# TASK PROMPT:
Your task is to copy each line of the material below that includes "computer".

# EXERCISE DATA:
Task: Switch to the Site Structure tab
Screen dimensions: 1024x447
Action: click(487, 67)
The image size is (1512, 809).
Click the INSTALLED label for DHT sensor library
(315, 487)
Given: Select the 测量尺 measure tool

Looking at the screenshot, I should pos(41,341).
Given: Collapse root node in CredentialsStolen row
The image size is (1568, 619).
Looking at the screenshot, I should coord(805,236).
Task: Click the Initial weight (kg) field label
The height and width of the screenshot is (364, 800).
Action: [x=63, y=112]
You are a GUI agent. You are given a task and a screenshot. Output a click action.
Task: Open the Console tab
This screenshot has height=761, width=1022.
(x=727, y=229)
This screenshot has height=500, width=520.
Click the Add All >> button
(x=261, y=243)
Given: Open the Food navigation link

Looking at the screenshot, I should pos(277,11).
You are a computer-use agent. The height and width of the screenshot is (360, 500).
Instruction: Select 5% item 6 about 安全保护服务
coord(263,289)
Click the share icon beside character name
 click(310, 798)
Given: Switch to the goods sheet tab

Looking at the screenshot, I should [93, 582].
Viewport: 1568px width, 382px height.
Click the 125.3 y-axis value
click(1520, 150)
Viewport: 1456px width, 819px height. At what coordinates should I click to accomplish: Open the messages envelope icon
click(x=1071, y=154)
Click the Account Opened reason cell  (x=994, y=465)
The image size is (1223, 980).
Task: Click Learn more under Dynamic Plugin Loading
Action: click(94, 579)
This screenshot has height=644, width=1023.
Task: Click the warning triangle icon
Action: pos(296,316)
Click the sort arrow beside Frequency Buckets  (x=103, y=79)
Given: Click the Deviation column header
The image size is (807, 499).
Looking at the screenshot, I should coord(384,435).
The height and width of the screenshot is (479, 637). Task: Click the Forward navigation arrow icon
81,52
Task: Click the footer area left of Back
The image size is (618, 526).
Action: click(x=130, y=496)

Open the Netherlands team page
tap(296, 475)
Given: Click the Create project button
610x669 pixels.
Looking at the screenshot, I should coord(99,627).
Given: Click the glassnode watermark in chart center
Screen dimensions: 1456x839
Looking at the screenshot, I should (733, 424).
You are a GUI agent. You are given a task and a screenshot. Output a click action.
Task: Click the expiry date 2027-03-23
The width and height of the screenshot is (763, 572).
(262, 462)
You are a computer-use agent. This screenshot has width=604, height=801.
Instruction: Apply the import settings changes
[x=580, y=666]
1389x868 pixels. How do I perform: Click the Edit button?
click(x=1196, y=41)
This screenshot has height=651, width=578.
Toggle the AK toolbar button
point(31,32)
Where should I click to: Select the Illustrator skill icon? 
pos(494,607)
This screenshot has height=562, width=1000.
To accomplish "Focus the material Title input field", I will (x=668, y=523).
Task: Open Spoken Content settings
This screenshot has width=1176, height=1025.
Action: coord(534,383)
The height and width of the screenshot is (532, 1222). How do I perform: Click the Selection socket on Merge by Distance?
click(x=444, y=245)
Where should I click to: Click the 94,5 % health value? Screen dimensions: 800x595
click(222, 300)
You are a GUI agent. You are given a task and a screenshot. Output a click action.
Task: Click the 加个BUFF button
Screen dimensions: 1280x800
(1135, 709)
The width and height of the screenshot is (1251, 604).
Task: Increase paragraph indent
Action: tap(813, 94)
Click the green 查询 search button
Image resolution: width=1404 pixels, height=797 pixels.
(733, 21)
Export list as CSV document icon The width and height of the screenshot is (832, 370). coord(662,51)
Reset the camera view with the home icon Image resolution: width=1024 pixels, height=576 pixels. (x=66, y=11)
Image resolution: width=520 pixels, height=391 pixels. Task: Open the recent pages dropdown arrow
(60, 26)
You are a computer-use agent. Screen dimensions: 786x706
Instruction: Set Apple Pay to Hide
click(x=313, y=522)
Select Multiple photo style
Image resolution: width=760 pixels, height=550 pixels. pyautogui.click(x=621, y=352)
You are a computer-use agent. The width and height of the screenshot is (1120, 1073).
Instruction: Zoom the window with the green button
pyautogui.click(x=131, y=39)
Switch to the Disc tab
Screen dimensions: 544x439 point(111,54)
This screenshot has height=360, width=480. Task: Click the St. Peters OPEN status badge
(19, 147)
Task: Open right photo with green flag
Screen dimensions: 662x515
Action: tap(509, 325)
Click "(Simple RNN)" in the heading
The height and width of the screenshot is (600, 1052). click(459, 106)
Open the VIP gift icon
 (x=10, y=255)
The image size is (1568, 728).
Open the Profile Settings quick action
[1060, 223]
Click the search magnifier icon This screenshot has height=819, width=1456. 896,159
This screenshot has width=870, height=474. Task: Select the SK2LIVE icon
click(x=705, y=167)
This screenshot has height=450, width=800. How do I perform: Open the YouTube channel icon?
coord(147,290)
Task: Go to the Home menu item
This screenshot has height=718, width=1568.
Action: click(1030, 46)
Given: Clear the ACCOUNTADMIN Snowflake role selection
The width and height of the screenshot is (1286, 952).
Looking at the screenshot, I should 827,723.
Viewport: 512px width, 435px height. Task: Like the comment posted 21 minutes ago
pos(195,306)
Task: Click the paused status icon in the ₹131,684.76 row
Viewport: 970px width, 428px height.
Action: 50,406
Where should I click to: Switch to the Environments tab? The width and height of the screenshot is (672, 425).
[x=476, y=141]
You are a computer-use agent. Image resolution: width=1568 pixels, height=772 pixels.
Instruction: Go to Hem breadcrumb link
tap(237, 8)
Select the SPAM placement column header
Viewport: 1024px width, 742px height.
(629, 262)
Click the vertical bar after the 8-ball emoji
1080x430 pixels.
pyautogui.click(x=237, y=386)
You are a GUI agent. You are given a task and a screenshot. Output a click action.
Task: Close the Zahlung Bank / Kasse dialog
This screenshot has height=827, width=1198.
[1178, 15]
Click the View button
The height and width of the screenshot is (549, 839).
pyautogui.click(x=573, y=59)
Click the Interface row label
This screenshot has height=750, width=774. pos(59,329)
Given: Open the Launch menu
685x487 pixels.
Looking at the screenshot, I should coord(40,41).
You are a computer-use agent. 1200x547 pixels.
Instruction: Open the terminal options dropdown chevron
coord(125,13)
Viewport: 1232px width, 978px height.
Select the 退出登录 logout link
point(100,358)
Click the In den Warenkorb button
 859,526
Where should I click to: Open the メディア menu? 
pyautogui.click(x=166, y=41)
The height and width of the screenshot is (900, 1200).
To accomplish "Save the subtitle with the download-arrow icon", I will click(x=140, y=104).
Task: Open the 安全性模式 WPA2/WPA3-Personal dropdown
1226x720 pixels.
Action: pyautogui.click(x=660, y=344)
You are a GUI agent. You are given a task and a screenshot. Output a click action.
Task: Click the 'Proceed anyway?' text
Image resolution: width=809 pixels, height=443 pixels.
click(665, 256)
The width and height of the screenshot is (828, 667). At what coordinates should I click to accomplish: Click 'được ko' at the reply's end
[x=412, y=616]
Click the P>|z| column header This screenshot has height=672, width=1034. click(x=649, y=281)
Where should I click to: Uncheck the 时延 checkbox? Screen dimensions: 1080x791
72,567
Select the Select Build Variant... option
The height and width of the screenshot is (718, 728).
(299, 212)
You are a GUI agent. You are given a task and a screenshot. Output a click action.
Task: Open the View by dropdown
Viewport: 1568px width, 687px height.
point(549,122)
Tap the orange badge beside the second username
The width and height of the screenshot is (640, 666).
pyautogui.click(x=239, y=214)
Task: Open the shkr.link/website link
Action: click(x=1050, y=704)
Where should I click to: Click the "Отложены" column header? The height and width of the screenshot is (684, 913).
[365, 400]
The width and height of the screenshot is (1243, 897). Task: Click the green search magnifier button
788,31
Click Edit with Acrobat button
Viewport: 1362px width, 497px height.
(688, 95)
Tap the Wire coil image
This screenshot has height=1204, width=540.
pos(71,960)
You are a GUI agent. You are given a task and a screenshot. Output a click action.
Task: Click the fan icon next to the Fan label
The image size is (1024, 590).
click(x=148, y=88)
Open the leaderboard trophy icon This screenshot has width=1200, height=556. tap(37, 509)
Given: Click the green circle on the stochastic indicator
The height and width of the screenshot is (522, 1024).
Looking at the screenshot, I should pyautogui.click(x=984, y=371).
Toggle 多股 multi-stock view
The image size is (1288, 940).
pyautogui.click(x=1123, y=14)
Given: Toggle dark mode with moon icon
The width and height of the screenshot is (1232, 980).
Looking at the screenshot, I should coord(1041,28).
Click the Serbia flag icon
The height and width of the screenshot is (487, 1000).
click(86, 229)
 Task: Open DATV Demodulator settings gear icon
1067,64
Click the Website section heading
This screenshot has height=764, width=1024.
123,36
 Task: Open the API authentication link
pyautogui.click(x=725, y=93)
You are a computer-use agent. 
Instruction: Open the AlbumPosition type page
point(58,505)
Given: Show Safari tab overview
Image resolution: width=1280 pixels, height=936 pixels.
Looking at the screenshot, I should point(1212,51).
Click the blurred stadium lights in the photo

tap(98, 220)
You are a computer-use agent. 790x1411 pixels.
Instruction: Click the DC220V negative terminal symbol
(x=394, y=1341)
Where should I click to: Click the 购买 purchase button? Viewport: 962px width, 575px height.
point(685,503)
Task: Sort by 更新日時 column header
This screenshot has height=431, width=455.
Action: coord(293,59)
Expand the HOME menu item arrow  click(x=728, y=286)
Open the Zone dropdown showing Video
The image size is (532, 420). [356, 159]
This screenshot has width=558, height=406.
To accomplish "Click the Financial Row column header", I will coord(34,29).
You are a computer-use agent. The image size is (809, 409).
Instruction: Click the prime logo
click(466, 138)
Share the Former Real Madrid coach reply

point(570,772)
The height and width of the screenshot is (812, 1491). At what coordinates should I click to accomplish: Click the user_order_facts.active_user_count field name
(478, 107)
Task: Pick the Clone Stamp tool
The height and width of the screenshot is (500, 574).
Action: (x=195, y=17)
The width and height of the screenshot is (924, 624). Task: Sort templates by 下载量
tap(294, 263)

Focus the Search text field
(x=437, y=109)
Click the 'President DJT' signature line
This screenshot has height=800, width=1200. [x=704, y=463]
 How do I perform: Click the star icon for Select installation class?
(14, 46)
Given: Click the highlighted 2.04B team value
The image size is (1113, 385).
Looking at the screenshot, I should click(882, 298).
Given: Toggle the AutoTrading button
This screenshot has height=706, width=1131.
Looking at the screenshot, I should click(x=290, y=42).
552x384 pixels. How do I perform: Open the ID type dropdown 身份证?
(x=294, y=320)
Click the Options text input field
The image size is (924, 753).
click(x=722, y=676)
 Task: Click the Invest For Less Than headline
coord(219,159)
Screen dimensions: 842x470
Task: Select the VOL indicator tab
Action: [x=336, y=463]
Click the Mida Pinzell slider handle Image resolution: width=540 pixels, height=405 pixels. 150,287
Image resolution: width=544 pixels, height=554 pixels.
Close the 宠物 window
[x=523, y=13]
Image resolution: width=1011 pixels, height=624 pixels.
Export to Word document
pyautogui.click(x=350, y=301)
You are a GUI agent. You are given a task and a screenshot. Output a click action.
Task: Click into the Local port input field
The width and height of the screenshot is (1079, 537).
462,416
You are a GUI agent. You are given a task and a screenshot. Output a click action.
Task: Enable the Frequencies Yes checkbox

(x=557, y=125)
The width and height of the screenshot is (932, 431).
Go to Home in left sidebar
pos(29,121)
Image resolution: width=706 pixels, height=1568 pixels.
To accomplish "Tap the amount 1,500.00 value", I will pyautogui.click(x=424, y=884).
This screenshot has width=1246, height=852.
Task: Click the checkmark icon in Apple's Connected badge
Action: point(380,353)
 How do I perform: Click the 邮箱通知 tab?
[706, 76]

# EXPECTED OUTPUT:
You are a computer-use agent. The height and width of the screenshot is (360, 500).
You are a computer-use agent. This screenshot has width=604, height=801.
You are a computer-use agent. Screen dimensions: 786x706
You are a computer-use agent. The width and height of the screenshot is (1120, 1073).
You are a computer-use agent. Image resolution: width=1568 pixels, height=772 pixels.
You are a computer-use agent. 1200x547 pixels.
You are a computer-use agent. 
You are a computer-use agent. 790x1411 pixels.
You are a computer-use agent. The image size is (809, 409).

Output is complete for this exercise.